Personal information
- Born: 6 November 1957 (age 68)

Medal record
Women's Athletics
Representing the Bahamas
Commonwealth Games
| Gold medal – first place | 1982 Brisbane | Long jump |
CARIFTA Games (U20)
| Gold medal – first place | 1976 Nassau | Long jump |
| Bronze medal – third place | 1975 Hamilton | Long jump |
| Bronze medal – third place | 1976 Nassau | 100 m |
Olympic Boycott Games
| Bronze medal – third place | 1980 Philadelphia | Long jump |

= Shonel Ferguson =

Bahamian long jumper and sprinter (born 1957)

Shonel Laverne Ferguson MBE (born November 6, 1957, in Nassau) is a former track and field athlete from the Bahamas, who competed in the women's sprint and long jump events during her career. She is a three-time Olympian (1976, 1984 and 1988). Ferguson was inducted into the Bahamas Track and Field Hall of Fame in 1993.

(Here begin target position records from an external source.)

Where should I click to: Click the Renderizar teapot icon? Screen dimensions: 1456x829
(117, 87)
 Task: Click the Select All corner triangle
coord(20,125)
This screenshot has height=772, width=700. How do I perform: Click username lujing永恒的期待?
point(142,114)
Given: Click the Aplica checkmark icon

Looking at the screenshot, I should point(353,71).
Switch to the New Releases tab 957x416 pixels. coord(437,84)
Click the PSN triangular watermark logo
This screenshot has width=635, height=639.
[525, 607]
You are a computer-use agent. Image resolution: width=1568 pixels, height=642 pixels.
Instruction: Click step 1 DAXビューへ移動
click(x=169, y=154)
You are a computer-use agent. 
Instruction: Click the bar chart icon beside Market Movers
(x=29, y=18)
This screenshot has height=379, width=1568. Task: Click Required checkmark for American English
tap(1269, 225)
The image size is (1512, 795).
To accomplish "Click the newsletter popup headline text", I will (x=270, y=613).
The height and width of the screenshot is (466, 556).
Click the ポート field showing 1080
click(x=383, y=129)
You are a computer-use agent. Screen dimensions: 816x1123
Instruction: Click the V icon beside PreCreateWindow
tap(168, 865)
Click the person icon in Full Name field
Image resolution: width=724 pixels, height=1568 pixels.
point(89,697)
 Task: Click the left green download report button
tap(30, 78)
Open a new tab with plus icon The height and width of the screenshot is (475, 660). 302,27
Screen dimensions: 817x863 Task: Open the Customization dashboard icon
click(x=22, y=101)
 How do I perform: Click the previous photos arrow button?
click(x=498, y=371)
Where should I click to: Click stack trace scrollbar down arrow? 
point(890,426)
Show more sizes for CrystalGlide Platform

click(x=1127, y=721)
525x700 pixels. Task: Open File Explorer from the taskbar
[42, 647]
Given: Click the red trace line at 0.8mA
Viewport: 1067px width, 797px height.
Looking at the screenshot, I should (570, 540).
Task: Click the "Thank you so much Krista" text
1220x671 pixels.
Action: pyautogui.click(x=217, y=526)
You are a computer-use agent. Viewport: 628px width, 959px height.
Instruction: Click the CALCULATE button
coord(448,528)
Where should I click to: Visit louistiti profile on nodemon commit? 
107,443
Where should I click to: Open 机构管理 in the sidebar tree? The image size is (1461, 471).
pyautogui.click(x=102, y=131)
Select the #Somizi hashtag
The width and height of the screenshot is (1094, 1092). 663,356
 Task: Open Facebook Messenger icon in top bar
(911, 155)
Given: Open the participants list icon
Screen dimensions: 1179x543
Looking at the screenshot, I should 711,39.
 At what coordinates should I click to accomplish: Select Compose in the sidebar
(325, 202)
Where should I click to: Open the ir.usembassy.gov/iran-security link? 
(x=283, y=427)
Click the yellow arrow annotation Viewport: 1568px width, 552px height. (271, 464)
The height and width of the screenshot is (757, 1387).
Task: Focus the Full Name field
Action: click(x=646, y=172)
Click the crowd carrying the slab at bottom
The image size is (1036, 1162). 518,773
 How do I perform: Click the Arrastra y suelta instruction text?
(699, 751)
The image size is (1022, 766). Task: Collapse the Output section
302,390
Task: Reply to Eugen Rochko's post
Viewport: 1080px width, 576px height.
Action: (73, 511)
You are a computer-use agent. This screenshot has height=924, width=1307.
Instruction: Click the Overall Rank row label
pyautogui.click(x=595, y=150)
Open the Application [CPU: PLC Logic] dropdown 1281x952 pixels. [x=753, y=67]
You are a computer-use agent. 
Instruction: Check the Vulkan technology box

Ferguson competed for the Florida Gators track and field team, finishing 6th in the long jump at the 1980 AIAW Indoor Track and Field Championships.

She was appointed Member of the Order of the British Empire (MBE) in the 1986 New Year Honours for services to sport.

She was elected MP for Fox Hill in the 2017 Bahamian general election for the Free National Movement. She did not stand in the 2021 Bahamian general election.